Kingston University researchers, including PhD student Ana Vieira, explored the relationship between the bacteria and amoebae to better understand how bacteria survive and how to prevent the spread of infection.

Campylobacter and its amoebic hosts often exist in the same environments — such as in drinking water for chickens on poultry farms — which could increase the risk of infection, according to Vieira. “The amoeba may act as a protective host against some disinfection procedures, so the findings could be used to explore new ways of helping prevent the bacteria’s spread by breaking the chain of infection.”

The relationship between Campylobacter and amoebae has been hotly debated in scientific circles — with conflicting findings in previous studies as to whether the bacteria multiply inside, or only in the beneficial environment around, amoebae cells.

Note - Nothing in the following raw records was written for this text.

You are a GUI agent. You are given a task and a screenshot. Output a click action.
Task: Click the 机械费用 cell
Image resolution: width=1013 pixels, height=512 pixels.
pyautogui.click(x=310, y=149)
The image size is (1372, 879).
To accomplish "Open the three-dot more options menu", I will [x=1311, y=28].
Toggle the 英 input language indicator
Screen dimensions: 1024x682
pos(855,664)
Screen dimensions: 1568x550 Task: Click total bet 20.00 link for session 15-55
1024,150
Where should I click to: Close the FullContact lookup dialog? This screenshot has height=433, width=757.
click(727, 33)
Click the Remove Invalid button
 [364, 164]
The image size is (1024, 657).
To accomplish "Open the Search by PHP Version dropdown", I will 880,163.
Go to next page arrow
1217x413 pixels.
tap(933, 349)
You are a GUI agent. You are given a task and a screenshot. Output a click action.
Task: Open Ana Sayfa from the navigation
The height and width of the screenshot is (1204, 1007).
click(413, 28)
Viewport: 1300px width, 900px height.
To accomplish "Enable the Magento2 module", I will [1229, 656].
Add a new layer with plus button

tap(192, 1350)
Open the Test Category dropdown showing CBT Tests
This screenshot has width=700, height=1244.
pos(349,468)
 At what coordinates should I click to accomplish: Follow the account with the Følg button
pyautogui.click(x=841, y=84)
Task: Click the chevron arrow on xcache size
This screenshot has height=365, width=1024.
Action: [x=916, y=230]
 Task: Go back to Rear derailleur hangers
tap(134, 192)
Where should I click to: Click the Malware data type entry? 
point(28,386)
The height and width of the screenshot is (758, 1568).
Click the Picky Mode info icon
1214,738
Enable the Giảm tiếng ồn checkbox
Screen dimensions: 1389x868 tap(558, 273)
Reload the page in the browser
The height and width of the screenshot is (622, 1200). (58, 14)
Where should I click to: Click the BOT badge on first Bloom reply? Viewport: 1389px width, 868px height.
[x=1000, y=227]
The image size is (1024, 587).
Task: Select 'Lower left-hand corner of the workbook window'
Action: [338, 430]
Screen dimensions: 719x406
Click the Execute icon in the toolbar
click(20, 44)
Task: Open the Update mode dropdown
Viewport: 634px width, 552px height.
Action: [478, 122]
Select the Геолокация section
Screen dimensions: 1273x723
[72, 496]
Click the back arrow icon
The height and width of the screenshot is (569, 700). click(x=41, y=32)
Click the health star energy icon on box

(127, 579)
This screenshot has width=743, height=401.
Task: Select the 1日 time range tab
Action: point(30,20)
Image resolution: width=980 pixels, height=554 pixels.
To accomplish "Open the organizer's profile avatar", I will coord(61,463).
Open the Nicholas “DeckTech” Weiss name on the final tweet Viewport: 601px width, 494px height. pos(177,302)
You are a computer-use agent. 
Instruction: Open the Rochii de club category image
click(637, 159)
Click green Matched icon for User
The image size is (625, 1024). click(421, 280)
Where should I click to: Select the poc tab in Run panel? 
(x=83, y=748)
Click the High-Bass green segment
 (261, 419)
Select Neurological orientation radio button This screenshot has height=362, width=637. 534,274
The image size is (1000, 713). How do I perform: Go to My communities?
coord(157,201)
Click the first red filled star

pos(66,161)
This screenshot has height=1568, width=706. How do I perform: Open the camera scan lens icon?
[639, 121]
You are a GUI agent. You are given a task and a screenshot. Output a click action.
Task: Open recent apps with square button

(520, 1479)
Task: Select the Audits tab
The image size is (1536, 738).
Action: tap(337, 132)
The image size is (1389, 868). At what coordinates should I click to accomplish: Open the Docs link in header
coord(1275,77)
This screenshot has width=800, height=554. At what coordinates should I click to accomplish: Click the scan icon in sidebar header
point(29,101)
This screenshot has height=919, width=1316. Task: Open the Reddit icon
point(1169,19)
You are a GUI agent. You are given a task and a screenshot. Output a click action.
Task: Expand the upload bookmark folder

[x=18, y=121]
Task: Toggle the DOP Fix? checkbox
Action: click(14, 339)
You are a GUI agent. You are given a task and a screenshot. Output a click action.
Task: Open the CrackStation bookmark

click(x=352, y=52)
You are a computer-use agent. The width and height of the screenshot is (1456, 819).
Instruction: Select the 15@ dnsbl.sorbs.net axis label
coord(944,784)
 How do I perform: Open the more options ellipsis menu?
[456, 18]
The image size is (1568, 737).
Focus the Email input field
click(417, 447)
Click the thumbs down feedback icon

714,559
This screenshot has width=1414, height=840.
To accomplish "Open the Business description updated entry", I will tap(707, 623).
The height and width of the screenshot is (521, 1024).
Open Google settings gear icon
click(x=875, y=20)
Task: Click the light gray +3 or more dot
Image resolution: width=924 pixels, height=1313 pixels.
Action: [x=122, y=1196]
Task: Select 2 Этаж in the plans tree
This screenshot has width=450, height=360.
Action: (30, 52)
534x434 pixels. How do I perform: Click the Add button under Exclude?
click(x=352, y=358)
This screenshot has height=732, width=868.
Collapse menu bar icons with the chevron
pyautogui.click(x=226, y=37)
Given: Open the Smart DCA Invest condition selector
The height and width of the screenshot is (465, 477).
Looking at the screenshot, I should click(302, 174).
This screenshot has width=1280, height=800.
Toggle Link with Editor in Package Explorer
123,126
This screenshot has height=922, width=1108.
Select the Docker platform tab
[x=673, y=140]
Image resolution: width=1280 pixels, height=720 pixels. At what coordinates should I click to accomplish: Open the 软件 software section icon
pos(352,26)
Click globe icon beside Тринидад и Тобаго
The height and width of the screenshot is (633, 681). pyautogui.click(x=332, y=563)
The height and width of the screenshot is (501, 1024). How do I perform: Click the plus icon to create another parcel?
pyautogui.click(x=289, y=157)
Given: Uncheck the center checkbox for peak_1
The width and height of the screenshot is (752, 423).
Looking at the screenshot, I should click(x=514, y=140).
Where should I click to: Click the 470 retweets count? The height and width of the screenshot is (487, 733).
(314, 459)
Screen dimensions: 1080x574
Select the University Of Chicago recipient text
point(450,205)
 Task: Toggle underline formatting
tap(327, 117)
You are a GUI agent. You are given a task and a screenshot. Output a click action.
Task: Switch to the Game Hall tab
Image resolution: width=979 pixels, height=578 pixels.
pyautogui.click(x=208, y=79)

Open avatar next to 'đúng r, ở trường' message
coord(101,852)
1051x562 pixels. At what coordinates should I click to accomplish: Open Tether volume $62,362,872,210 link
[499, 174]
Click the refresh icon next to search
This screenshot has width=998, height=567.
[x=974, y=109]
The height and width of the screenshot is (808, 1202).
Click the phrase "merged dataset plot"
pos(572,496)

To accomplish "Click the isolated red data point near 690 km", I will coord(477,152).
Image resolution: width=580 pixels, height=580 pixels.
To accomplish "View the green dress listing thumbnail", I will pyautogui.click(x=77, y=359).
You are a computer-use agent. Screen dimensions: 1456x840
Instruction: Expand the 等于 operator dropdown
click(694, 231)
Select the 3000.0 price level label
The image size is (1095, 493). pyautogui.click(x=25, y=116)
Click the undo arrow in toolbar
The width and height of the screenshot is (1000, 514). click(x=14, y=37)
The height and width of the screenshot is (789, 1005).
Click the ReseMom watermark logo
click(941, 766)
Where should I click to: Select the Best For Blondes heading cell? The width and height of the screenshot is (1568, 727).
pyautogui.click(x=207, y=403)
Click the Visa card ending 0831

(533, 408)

The Kingston University team used a modification of a process that assesses the bacteria’s ability to invade cells — called the gentamycin protection assay — to confirm they can survive and multiply while inside the amoeba’s protective environment.

This allows Campylobacter to thrive, escaping the amoeba cells in larger numbers — shining a light on how it spreads and causes disease, according to Professor Andrey Karlyshev, a supervisor on the study.

“Our research gives us a better understanding of bacterial survival,” he said. “Because amoebae are widespread, we have shown how Campylobacter bacteria are able to use them as a Trojan horse for infection of the food chain. Otherwise they wouldn’t survive, as they are very sensitive to the environment.”

Professor Andrey Karlyshev said Campylobacter’s ability to multiply inside ameobae cells helps protect it from harsh environmental conditions. As part of the study, the researchers showed how a system used by the bacteria to expel toxins — known as a multidrug efflux pump — plays a key role in its ability to thrive within the amoebae.

The team examined how this system helps the bacteria become resistant to antibiotics, which could lead to new methods of preventing resistance from developing, Professor Karlyshev added.

Campylobacter is becoming increasingly resistant to antibiotics because of their wide use on humans and animals,” he said. “Due to its role in antibiotic resistance and bacterial survival in amoebae, the efflux pump could prove to be a good target for the development of antibacterial drugs.

“Targeting the bacterial factors required for survival within amoebae could help to prevent Campylobacter from spreading in the environment and colonising chickens. This is turn could help reduce its ability to enter the food chain and cause disease in humans.”


PhD student Ana Vieira and Professor Andrey Karlyshev.